En effet, outre les célèbres travaux de Jackiw sur les anomalies, d’autres exemples importants de ses contributions incluent le premier exemple de fractionnement de charge et de spin avec des solitons, l’élucidation de la structure périodique du vide des théories de jauge non abéliennes qui forment le cœur du modèle standard de la physique des particules, le lancement de l’utilisation de la théorie quantique des champs pour l’étude rigoureuse des systèmes à température finie, et la détermination de la nature des termes de Chern-Simons pour les théories de jauge et les théories de la gravitation.
Ce large éventail de recherches a influencé d’innombrables autres personnes. Pour se faire une idée de l’impact de Roman sur la physique théorique et mathématique, il suffit d’observer le nombre de fois où son nom est cité dans les articles, par exemple « anomalies Adler-Bell-Jackiw », « gravité Jackiw-Teitelboim », « quantification Fadeev-Jackiw », « ansatz Jackiw-Nohl-Ressen » et modèles « Jackiw-Rossi », « Jackiw-Rebbi » et « Jackiw-Pi » », explique M. Stewart.
Roman a eu plus de 30 doctorants, dont Estia Eichten (Cornell), Joseph Lykken (Fermilab) et Andrew Strominger (Harvard) ; il a été « un mentor très efficace pour des générations de doctorants qui ont formé une « école » de physique théorique axée sur l’utilisation de méthodes mathématiques sophistiquées pour explorer le contenu physique des théories quantiques des champs », se souvient Jaffe.
Autres prix et distinctions
De 1969 à 1971, Jackiw a reçu une bourse de recherche Alfred P. Sloan et de 1977 à 1978 une bourse commémorative John Simon Guggenheim. En 1995, Jackiw a reçu le prix Dannie Heineman de physique mathématique de l’American Physical Society « pour son utilisation imaginative de la théorie quantique des champs pour éclairer des problèmes physiques, notamment ses travaux sur les solitons topologiques, la théorie des champs à haute température, l’existence d’anomalies et le rôle de ces anomalies en physique des particules ». En 2007, il a reçu le prix Bonnor Essay Prize de l’université Queen Mary de Londres.

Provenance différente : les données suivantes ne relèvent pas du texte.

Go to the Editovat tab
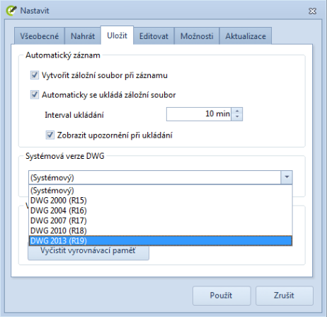Screen dimensions: 327x317 click(x=154, y=36)
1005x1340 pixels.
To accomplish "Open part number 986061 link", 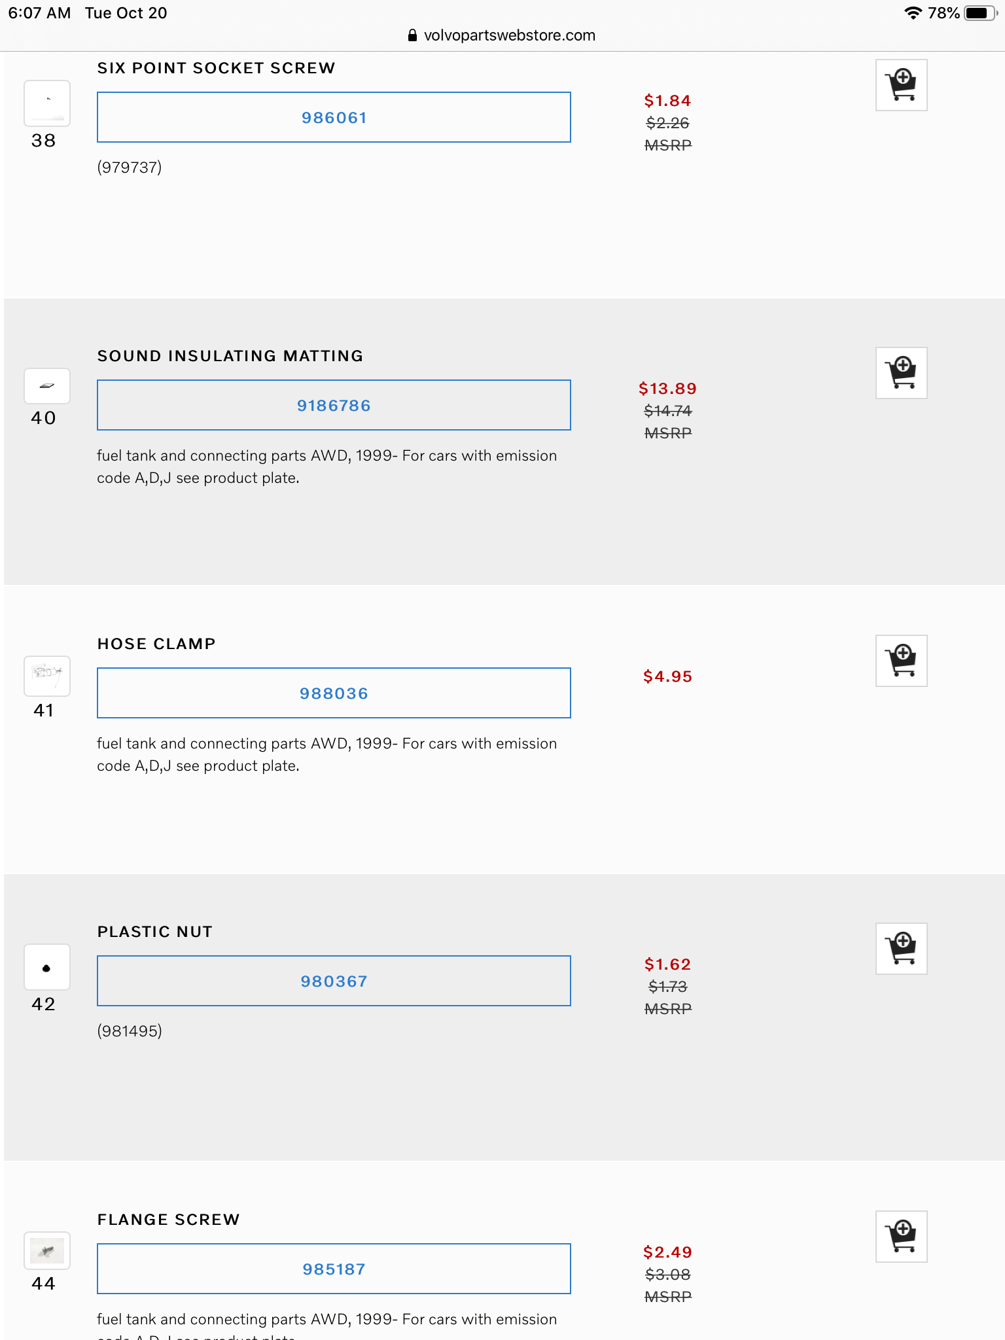I will 334,118.
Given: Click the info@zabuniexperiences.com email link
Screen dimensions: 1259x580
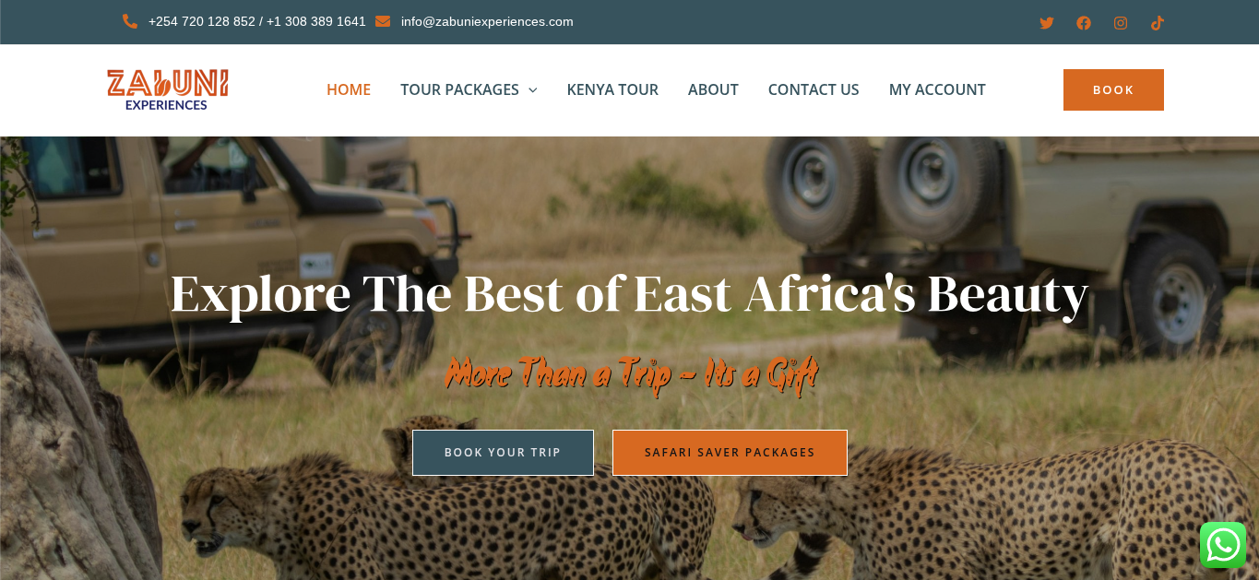Looking at the screenshot, I should 487,21.
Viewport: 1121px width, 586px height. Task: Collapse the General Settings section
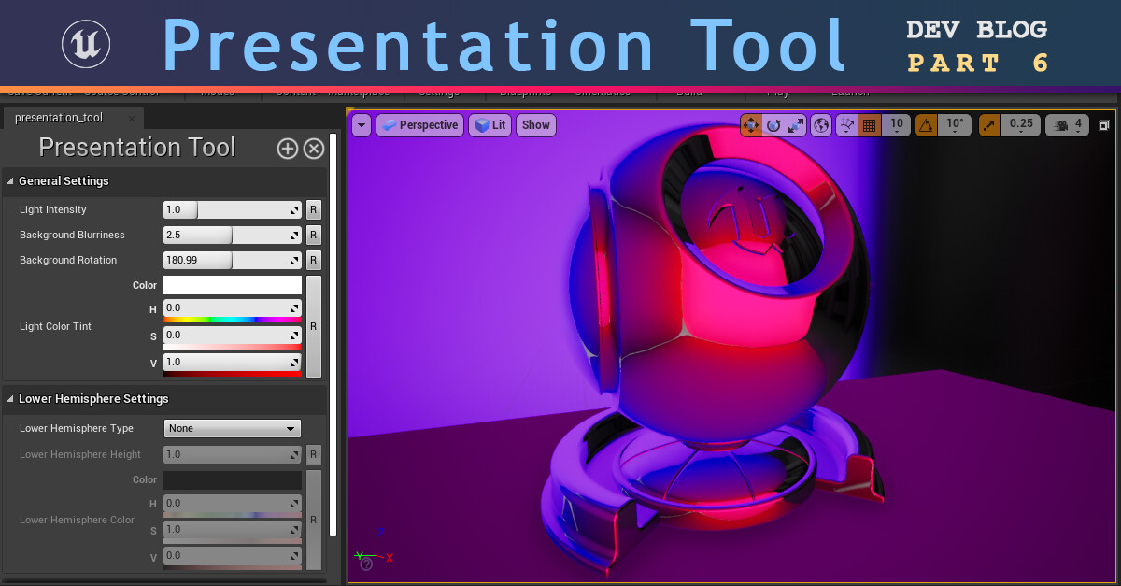pos(9,180)
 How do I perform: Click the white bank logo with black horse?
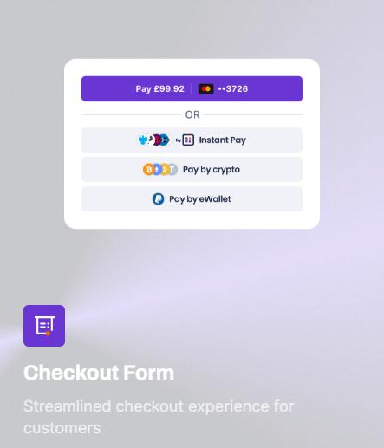coord(150,140)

Il était membre de l’Académie américaine des arts et des sciences, de la Société américaine de physique et de l’Académie nationale des sciences, et membre étranger de l’Académie nationale des sciences d’Ukraine. Des doctorats honorifiques lui ont également été décernés par l’université de Turin (Italie), l’université d’Uppsala (Suède), l’Institut Bogolyubov de Kiev (Ukraine) et l’université de Montréal (Canada).
Le professeur Jackiw a écrit six autres livres : « Lectures on Current Algebra and its Applications (avec S. Treiman et D. Gross) ; Dynamical Gauge Symmetry Breaking (avec E. Farhi) 1982 ; Shelter Island II (avec N. Khuri, S. Weinberg et E. Witten) 1985 ; Current Algebra and Anomalies (avec S. Treiman, B. Zumino et E. Witten) 1985 ; Diverse Topics in Theoretical and Mathematical Physics, 1995 ; et Lectures on Fluid Dynamics, 2002.
« J’ai un immense respect pour son héritage et ses réalisations, et j’apprécie énormément les portes qu’il a ouvertes pour le reste d’entre nous », a déclaré M. Stewart.
Il laisse dans le deuil sa femme, So-Young Pi, et ses trois enfants : Stefan Jackiw, violoniste, Nicholas Jackiw, concepteur de logiciels, et Simone Ahlborn, enseignante à la Moses Brown School de Providence (Rhode Island). Les funérailles se dérouleront dans l’intimité.